Premonición o simple miedo

premonicion

Las emociones no son un adorno sentimental o simples acompañantes del pensamiento. Tienen la importante función de propiciar determinadas acciones: la rabia, conductas hostiles; el amor, conductas de acercamiento y cuidado; el miedo, conductas de evitación-huida.

El miedo cuenta para ello con importantes recursos  y argumentos disuasorios entre los que destaca la representación anticipada, mediante imágenes o pensamientos, de lo temido en su expresión más drástica. Estos eventos anticipatorios –si el miedo está para propiciar la evitación, las funciones anticipatorias son imprescindibles- son simplemente una señal o recordatorio de las consecuencias temidas, potenciadores de la evitación.

Sin embargo, suelen tomar la apariencia, o muchas personas las toman por tal, de premonición o presentimiento. En ese sentido, esas corazonadas son tomadas como informativamente relevantes, como si algo o alguien nos estuviera dando un chivatazo que nos pusiera en el secreto de lo que está por venir. Se confiere así a esos fenómenos un valor de verdad intuitiva, que otorga más verosimilitud y credibilidad a los supuestos imaginados, y aumenta la atribución de probabilidad subjetiva de que ocurra lo temido.

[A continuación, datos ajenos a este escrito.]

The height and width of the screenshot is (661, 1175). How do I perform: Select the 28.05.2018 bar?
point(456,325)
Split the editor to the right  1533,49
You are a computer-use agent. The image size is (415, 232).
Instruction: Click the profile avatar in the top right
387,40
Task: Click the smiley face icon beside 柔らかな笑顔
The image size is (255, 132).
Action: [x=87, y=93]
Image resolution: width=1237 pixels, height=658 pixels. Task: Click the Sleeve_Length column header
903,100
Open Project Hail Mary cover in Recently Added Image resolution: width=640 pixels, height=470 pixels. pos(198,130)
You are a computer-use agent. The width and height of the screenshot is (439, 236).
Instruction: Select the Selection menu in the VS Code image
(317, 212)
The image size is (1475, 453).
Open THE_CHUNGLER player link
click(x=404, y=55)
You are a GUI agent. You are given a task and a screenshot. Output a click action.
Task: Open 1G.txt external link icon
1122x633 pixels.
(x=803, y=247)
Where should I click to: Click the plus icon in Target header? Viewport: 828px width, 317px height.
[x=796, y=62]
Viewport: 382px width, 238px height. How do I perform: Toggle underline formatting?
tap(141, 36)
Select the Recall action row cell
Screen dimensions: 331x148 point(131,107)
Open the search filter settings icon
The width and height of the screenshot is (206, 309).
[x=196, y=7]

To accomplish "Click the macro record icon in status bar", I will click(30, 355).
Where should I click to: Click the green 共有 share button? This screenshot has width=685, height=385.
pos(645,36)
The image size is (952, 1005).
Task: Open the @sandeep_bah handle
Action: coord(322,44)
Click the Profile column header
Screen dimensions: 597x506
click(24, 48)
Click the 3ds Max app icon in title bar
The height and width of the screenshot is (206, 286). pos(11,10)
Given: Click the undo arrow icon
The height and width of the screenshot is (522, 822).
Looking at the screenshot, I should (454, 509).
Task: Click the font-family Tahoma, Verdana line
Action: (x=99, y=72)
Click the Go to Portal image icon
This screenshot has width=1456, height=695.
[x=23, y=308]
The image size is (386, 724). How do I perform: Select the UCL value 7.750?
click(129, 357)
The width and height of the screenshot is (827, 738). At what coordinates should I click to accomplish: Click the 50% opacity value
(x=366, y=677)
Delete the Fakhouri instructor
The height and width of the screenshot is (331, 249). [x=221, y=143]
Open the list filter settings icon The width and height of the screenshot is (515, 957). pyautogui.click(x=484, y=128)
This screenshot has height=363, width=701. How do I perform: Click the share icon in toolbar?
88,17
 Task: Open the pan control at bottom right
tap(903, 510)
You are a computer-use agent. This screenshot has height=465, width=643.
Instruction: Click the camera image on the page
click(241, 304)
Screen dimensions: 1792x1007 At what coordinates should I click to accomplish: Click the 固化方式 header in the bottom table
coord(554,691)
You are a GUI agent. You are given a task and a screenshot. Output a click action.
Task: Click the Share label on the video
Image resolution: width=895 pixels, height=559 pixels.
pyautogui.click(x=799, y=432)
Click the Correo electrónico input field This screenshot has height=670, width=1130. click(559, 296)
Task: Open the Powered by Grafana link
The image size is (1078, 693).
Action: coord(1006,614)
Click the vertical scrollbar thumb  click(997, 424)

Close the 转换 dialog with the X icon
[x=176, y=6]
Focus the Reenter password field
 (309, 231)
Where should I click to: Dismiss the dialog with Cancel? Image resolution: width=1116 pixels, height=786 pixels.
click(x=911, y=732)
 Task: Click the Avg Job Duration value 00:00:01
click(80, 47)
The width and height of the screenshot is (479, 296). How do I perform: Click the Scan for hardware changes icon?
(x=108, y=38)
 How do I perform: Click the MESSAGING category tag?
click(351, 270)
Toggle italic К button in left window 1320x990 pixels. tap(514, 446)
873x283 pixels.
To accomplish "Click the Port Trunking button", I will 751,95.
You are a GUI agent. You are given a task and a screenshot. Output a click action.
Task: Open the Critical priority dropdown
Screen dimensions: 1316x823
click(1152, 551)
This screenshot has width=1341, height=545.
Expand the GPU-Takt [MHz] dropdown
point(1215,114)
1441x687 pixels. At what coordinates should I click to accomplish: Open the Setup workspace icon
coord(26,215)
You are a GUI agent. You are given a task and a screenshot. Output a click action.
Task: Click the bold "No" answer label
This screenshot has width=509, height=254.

He ahí un poderoso mecanismo del miedo para para favorecer el tipo de funciones y conductas que le corresponden: la evitación.

Las intuiciones o presentimientos, que en el ámbito de lo social e interpersonal, o en el propio de las expectativas que se auto-cumplen, pueden tener cierto valor de conocimiento o señal indicadora por complejos mecanismos inconscientes o subliminares que no somos capaces de justificar racionalmente, carecen de ese valor y sentido en el caso de las fobias.